How well are glaciers and glacial lakes in India inventoried? Does this data make it possible to predict or mitigate glacial lake outburst floods (GLOFs)?

Overall, because of our excellent satellite program, the Himalayan glaciers and glacial lakes in India are quite well inventoried. Now, the big challenge is to reduce the risk of GLOFs or to mitigate the effects of one. To do this, we need to know the amount of water in the glacial lake – we know size of the lake via data on its aerial extent. By using various sonar techniques, we can also estimate the depth of such lakes. With this data, we can apply a hydrodynamic model to understand the consequences of a lake burst under different conditions – be it heavy rainfall, an avalanche or under natural ground subsidence. Knowing how much water is likely to be released downstream under these situations, one can assess probable damage and prepare for such situations. 

Beyond this, it is also possible to mitigate the effects of a flood by simply reducing the amount of water in glacial lakes such that even in the event of an outburst, the damage downstream is minimal. Such projects are being undertaken in Sikkim by dewatering glacial lakes. 

What is the likely impact of glacial retreat on runoff in the Himalayan rivers in the near future? 

This is a very tricky question to answer, mainly because the amount of retreat is not equal across glaciers. So, when I look at this problem, I perceive it in two ways. One view is from the perspective of the small communities living in the mountains. The other viewpoint is of the people living in the plains, where the waters from the Himalayas come into the Indo-Gangetic plain, the fertile region where our agriculture and water security need to be sustained. The two situations are very different, and will fan out very differently. 

People who live in the mountains, usually live around small streams fed by small glaciers of 4 – 5 Km length – they have agriculture and pastures there. These small glaciers are also the ones that are going to face the maximum effects of climate change in the near future. Some of our investigations have shown that from 1980s onwards, till now, almost 70% of such small glaciers have lost quite a lot of mass. One of the reasons for this is that there has been a reduction in snow cover. Snow melt has started to set in early, almost in the middle of winter, due to which many streams are drying up very early, and the whole ecosystem of the mountains is changing dramatically. I think we require a major program to understand the effects of climate change on the mountain communities, and to think of mitigation measures before it reaches a crisis stage. 

With regard to the communities in the plains, that depend on the larger glaciers for water, the situation is also growing critical. For example, in Pakistan, almost 70% of the water that irrigates a vast majority of their agricultural plains comes from snow and glacier melt. If a significant number of such glaciers melt away, there is going to be a huge impact on the food and water security of the country. However, this may be quite far off in the future — it may not happen in this lifetime, or perhaps not even in the next two generations, but it will happen sometime in the future especially if climate change keeps on at the present pace. 

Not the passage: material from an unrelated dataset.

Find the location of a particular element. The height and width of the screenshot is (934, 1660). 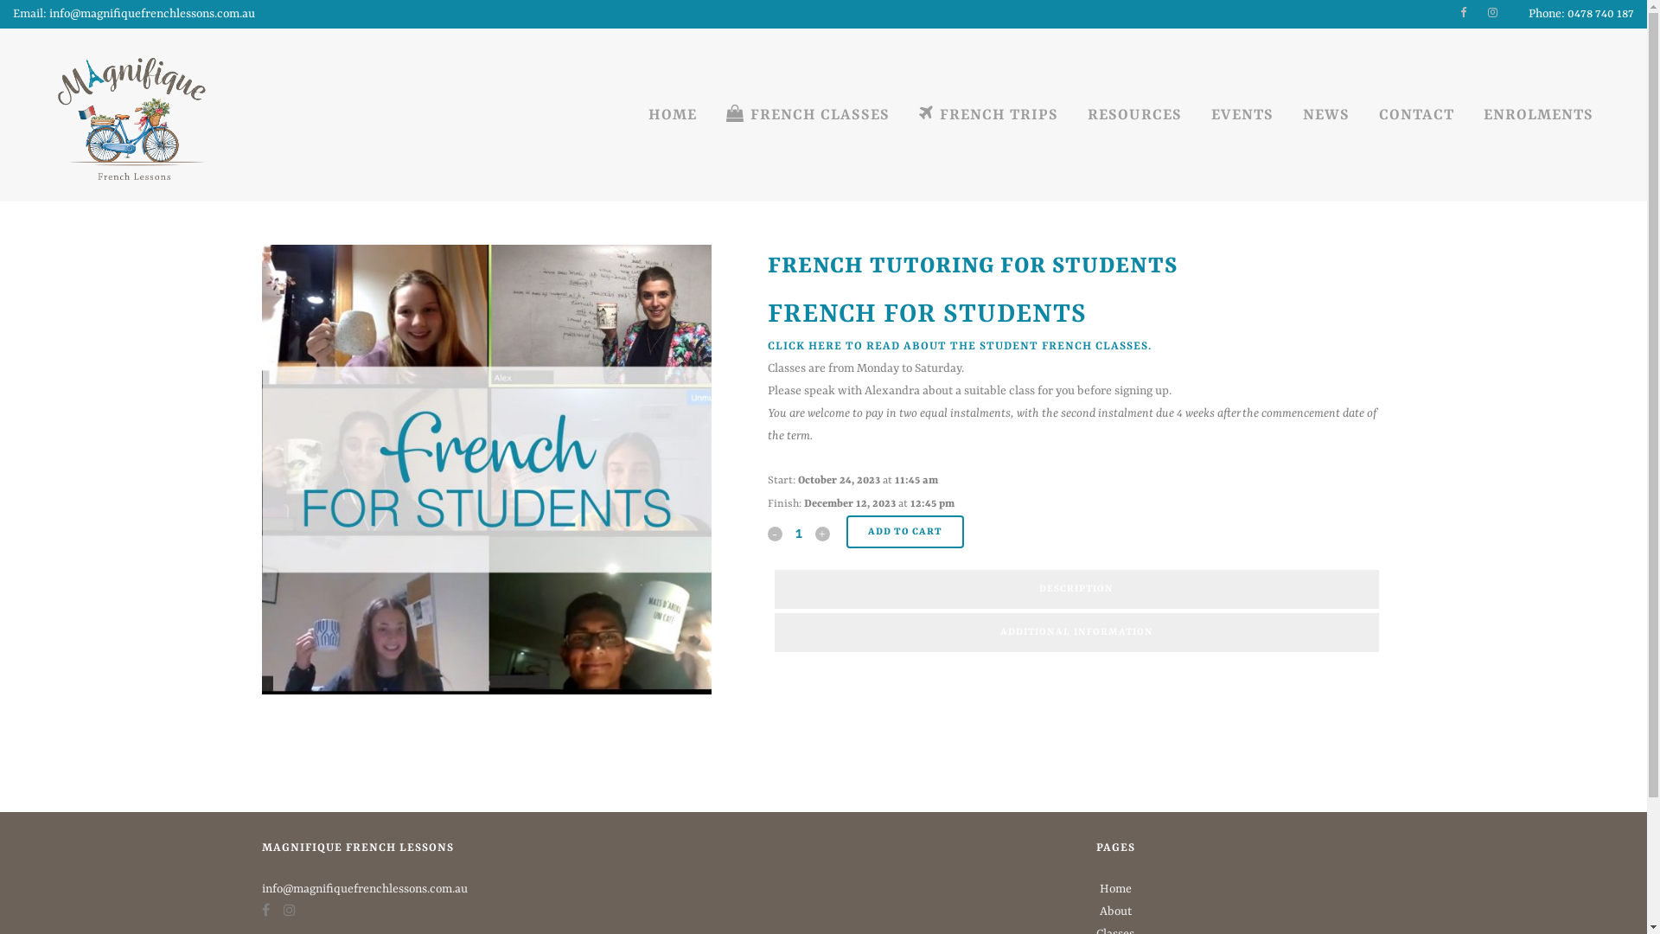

Is it possible to mitigate glacier loss?

There have been some projects – called ice towers or ice stupas that are being tested in Ladakh and Sikkim. Such mitigation measures are important and hugely useful for small mountain communities, but their sustainability over an extended period of time is still under question. As temperatures keep rising with climate change, ice towers will also melt faster. But such projects do have the potential to mitigate water problems in places like Leh, Ladakh and perhaps Sikkim. 

But this kind of mitigation is not going to be a solution at a large scale. In the Himalayas, we have about 40 to 50,000 square km of ice, and we cannot create snow and ice cover at that scale. So, it is crucial that we begin planning to take measures to create water security through other means for India.